2026年05月28日(木)

コラム・エッセイ

(19)とっくり大根(周南市羽島)

続々周南新百景 / 再 周南新百景 佐森芳夫(画家)

 夜市川に架かる御姫橋を渡り羽島方面に向かって進むと、周辺を老人保健施設や住宅に囲まれた狭い田んぼの片隅に小さな祠がある。新南陽市の『生活と祈り』によると「いかと様」と呼ばれたもので、詳細については不明とされている。

 古くから住んでいる人の話によると、この小祠を「いかと石さま」と呼んでいたと言い、その理由はかってこの辺りが海の中にあったころにイカが集まる瀬があったからではないかとのことであった。

 小祠が建っている場所を調べてみると、岩礁であったと思われるものを確認することができた。開作が行われる三百年以上も前のものが、今もこの様にして残されていることは非常に貴重である。

 同じように、羽島で長い歴史を残すものとして、とっくり大根をあげることができる。
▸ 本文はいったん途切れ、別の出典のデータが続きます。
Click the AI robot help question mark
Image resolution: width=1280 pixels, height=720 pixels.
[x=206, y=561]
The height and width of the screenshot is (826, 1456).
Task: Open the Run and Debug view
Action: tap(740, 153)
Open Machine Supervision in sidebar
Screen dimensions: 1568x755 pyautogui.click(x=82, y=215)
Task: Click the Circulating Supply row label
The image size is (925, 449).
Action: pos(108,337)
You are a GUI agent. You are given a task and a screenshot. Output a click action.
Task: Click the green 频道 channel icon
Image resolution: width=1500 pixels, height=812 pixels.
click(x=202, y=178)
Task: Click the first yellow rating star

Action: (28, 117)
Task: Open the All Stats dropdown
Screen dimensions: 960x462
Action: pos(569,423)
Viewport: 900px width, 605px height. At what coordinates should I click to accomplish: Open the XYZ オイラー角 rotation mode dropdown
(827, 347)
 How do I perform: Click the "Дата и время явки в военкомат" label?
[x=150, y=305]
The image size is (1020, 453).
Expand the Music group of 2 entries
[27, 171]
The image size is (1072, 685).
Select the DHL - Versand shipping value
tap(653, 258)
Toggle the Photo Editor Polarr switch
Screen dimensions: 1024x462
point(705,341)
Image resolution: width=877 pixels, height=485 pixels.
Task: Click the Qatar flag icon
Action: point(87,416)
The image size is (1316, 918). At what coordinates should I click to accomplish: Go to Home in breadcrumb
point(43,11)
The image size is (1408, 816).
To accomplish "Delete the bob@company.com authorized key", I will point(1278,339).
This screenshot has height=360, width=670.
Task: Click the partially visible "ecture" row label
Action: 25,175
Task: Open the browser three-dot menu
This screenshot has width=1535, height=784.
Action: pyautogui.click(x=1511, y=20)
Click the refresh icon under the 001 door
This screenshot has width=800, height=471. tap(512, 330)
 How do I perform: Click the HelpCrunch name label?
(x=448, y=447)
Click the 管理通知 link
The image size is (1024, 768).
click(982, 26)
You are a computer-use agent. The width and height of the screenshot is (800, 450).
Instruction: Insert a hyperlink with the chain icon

とっくり大根は、その名前が表すように、とっくりに似た大根のことで、「細く高く、口のすぼんだ器」(広辞苑)の形をしている。

 頂いた大根を実測してみると、チョコ口にあたる首の部分が長さ1センチ、直径1.8センチ、胴にあたる本体部分が長さ13.2センチ、直径7.8センチ、根の長さが14.5センチとまさに文字通りの数値であった。

 12月から1月にかけて収穫された大根は、天日干しにされた後に漬け込まれ9月頃に「とっくり沢庵」としてスーパーマーケットなどで販売される。歯切れの良い食感などが、人気を集めている。

 とっくり大根は山口県の伝統野菜として貴重な品種であるが、生産者の高齢化や後継者不足など多くの課題に直面している。これらの苦難を乗り越えて、末永く生産が続くことを願わずにはいられない。